Seitdem hatte sich nichts Besonderes ereignet. Die Rasse, die einst das Universum beherrschen wollte, gab auch noch den größten Teil ihrer eigenen, winzigen Welt auf und teilte sich in die zwei isolierten Kulturen Lys und Diaspar — Oasen des Lebens in einer Wüste, die sie so wirksam trennte wie die Abgründe zwischen den Sternen.
Callitrax machte eine Pause; Alvin hatte das Gefühl, daß der Historiker ihn persönlich ansah.
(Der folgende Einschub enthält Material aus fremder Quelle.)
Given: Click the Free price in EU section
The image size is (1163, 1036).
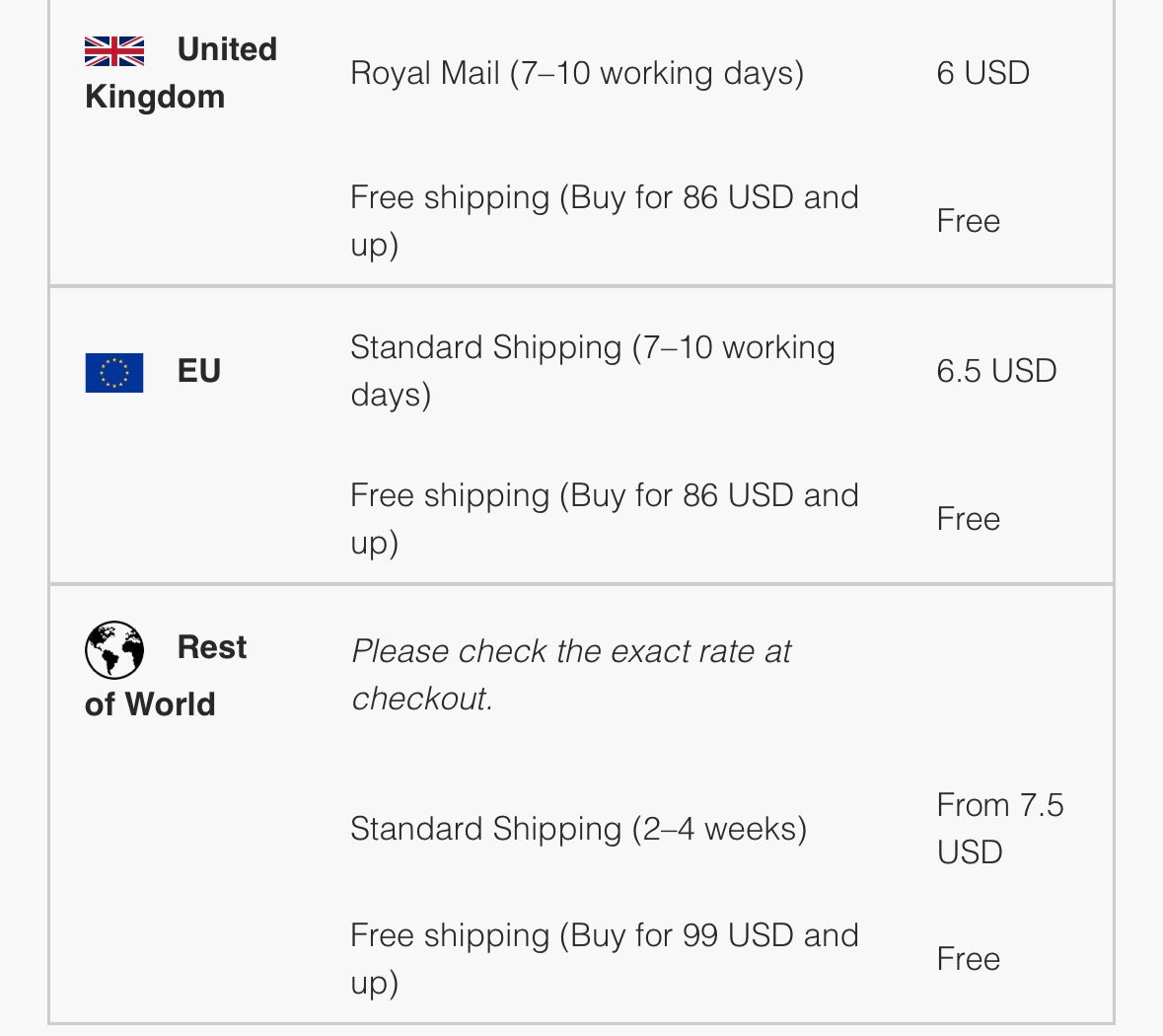Looking at the screenshot, I should tap(968, 518).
„Soviel“, sagte Callitrax, „über die Geschichte, an die wir seit dem Beginn unserer Aufzeichnungen glaubten. Ich muß Ihnen jedoch sagen, daß sie unwahr sind — unwahr in jeder Einzelheit — eine einzige große Lüge!“
Erwartete, um die volle Bedeutung seiner Worte wirken zu lassen. Dann vermittelte er, langsam und deutlich sprechend, den Bewohnern von Lys und Diaspar jenes Wissen, das man Vanamonde verdankte.
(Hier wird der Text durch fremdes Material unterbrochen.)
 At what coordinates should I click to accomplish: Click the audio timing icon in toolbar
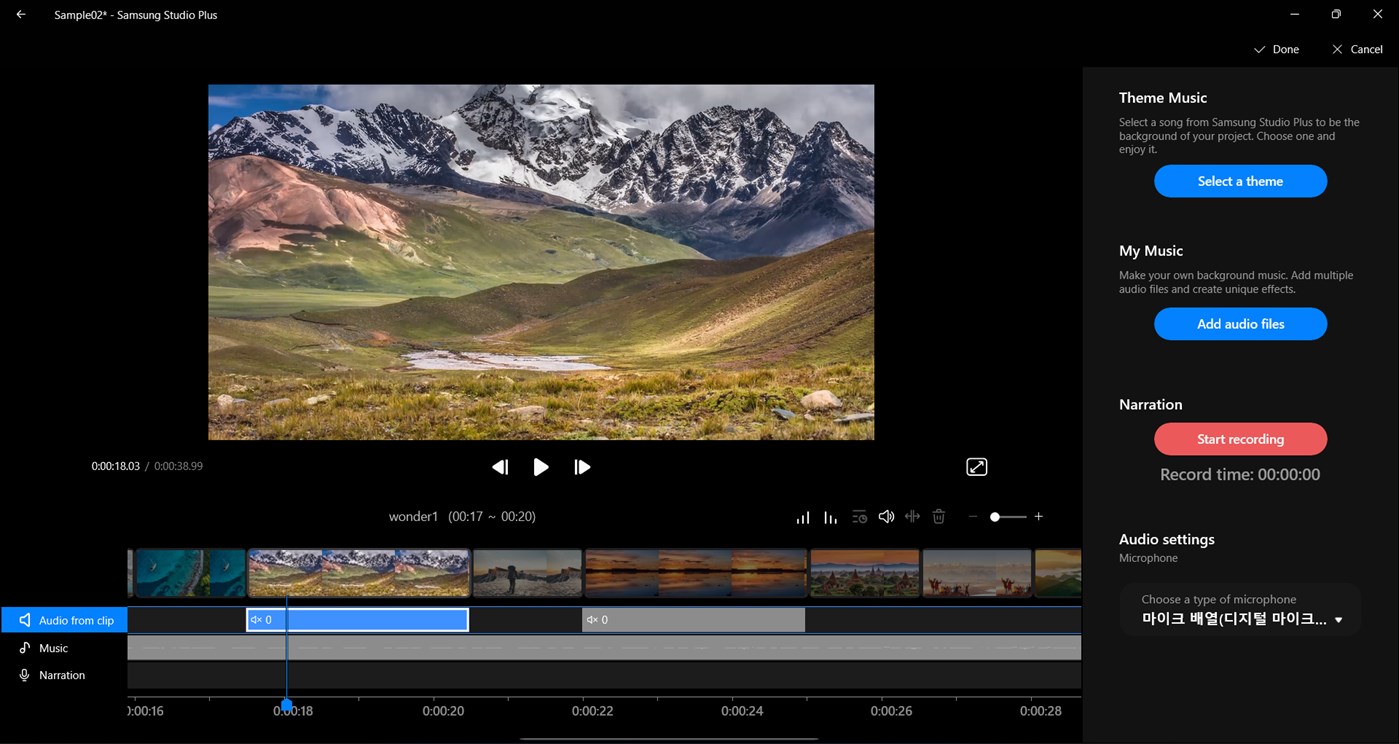pyautogui.click(x=859, y=517)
Es war nicht einmal wahr, daß der Mensch die Sterne erreicht hatte. Sein ganzes, kleines Imperium wurde von den Bahnen Plutos und Persephones begrenzt, denn der interstellare Weltraum erwies sich als unüberwindbar für die Kräfte des Menschen. Seine gesamte Zivilisation drängte sich um die Sonne, und sie war noch sehr jung, als die Sterne zu ihr kamen.
Die Wirkung mußte niederschmetternd gewesen sein. Trotz seiner Mißerfolge hatte der Mensch nie daran gezweifelt, daß er eines Tages auch die Tiefen des Weltraums erobern würde. Er glaubte auch, daß das Universum höchstens ihm ebenbürtig, niemals aber überlegene Wesen hervorgebracht haben könnte. Jetzt erfuhr er, daß beide Meinungen falsch gewesen waren und daß weit draußen unter den Sternen Wesen existierten, deren Verstand weitaus bedeutender war als der seine. Viele Jahrhunderte hindurch durchforschte der Mensch die Galaxis, zuerst in den Raumschiffen anderer Rassen und später in Schiffen, die er mit geborgtem Wissen gebaut hatte. Überall fand er Kulturen, die er begreifen, mit denen er sich jedoch nicht messen konnte, und hier und dort traf er auf Gehirne, die seinem Verständnis bald ganz entzogen sein würden.